Las crisis en empresas automovilísticas.

Antonio Jiménez Gómez

Cuando se hacen las cosas mal, tarde o temprano se sabe la verdad. Y esto provoca crisis cuyo valor se puede medir en miles de millones y en desprestigio total.

Aí le ocurrió a Volkswagen, empresa alemana que durante décadas ha sido sinónimo de excelencia en la construcción de autos.

Hace unas semana, trascendió que instaló un software para manipular los resultados de emisiones contaminantes en 11 millones de autos con motor a diesel. Recientemente, se descubrió que las anomalías implican a una mayor cantidad de automotores.

Esto implicó una de las crisis de marca más impresionantes y de mayores consecuencias de los últimos años, ya que no sólo representó la caída de las acciones de la empresa y todo lo que representará reparar los automóviles afectados, sino también está afectando a todo el mercado automotriz.

Cherokee

Otro caso que revela la fragilidad de las marcas cuando alguien no piensa en que cosas malas pueden pasar fue lo que le ocurrió a la constructora de camionetas Cherokee.
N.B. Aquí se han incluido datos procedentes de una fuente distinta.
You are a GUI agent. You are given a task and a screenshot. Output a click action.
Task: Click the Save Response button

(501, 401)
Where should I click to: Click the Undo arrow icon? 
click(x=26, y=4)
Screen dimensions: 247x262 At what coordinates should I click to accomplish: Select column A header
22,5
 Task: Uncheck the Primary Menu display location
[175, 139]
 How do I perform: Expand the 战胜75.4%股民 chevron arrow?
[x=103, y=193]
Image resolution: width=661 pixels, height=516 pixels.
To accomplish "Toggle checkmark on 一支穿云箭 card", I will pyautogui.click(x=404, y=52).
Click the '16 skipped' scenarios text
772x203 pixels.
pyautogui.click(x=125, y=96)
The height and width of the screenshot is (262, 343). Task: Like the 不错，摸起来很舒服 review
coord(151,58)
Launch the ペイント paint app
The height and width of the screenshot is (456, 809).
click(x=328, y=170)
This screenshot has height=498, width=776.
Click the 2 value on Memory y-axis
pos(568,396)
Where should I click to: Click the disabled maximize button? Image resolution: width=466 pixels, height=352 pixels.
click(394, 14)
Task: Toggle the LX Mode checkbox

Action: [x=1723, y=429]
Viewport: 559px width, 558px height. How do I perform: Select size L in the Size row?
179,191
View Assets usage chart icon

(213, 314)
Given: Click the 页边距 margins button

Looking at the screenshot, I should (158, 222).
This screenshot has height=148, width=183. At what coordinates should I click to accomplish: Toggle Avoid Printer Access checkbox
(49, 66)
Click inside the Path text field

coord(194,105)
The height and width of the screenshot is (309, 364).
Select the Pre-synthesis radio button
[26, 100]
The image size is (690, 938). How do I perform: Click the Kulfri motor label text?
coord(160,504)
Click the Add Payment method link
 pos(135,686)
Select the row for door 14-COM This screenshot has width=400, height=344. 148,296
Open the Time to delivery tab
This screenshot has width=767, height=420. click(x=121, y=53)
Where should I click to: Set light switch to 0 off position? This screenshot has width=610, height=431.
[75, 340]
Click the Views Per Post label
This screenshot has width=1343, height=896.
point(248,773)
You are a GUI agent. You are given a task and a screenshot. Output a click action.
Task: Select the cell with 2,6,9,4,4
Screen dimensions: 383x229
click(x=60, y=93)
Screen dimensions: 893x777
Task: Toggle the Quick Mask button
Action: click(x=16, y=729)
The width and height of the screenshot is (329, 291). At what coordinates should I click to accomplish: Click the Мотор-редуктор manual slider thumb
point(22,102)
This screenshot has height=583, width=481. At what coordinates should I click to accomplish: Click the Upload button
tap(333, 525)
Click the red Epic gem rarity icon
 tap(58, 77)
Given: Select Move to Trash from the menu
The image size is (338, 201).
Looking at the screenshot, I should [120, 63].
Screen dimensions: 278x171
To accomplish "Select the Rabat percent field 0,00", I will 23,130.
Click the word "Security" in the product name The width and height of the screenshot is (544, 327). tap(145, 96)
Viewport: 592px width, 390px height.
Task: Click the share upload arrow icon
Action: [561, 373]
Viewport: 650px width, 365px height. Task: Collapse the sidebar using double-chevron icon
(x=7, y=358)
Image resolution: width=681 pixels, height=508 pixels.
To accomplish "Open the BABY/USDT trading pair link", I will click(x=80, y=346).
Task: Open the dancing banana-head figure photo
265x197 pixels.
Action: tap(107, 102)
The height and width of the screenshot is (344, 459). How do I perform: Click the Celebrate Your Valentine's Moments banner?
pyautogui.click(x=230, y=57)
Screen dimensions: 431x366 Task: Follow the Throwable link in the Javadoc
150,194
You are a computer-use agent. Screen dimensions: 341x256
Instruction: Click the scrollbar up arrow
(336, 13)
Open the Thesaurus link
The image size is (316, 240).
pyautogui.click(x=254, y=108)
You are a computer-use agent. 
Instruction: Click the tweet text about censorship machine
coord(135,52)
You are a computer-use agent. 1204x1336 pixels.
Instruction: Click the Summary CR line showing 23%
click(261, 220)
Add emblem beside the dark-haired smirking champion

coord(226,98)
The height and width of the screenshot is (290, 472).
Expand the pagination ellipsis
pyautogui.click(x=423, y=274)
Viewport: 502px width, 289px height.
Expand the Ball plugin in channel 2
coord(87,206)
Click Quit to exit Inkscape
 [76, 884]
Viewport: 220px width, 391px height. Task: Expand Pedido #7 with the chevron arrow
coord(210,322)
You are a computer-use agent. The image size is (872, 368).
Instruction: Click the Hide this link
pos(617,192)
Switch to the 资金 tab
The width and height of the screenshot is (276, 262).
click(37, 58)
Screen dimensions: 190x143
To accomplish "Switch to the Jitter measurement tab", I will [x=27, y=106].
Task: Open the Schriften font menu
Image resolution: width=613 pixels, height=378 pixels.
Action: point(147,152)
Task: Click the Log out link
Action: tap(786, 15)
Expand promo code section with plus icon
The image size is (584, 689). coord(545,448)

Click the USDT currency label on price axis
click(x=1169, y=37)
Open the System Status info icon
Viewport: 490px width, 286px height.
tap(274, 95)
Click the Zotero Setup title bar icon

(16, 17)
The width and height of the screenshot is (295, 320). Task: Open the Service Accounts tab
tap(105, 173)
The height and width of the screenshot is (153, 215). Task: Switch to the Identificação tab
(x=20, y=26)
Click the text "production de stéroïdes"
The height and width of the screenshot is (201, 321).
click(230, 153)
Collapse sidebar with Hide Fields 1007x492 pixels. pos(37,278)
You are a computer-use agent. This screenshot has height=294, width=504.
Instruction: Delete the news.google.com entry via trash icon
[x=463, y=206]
Aquí, se desató la polémica luego de que hackers demostraron que podían controlar este tipo de vehículos a distancia utilizando únicamente una laptop.

Este hecho encendió las alertas porque colocó en situación de riesgo a prácticamente todos los propietarios de ese tipo de vehículos, en tanto que evidencia la vulnerabilidad que implican la inclusión de sistemas informáticos en todos los ámbitos de la vida cotidiana.

Las enseñanzas que dejan ambos casos son concretos: no importa que tan buena sea la marca, que tan seguros sean sus procedimientos; siempre se puede romper el hilo y las consecuencias son mayores cuando existe la suposición de que nada malo puede pasar.

Históricamente está probado que las suposiciones son la madre de todas las desgracias.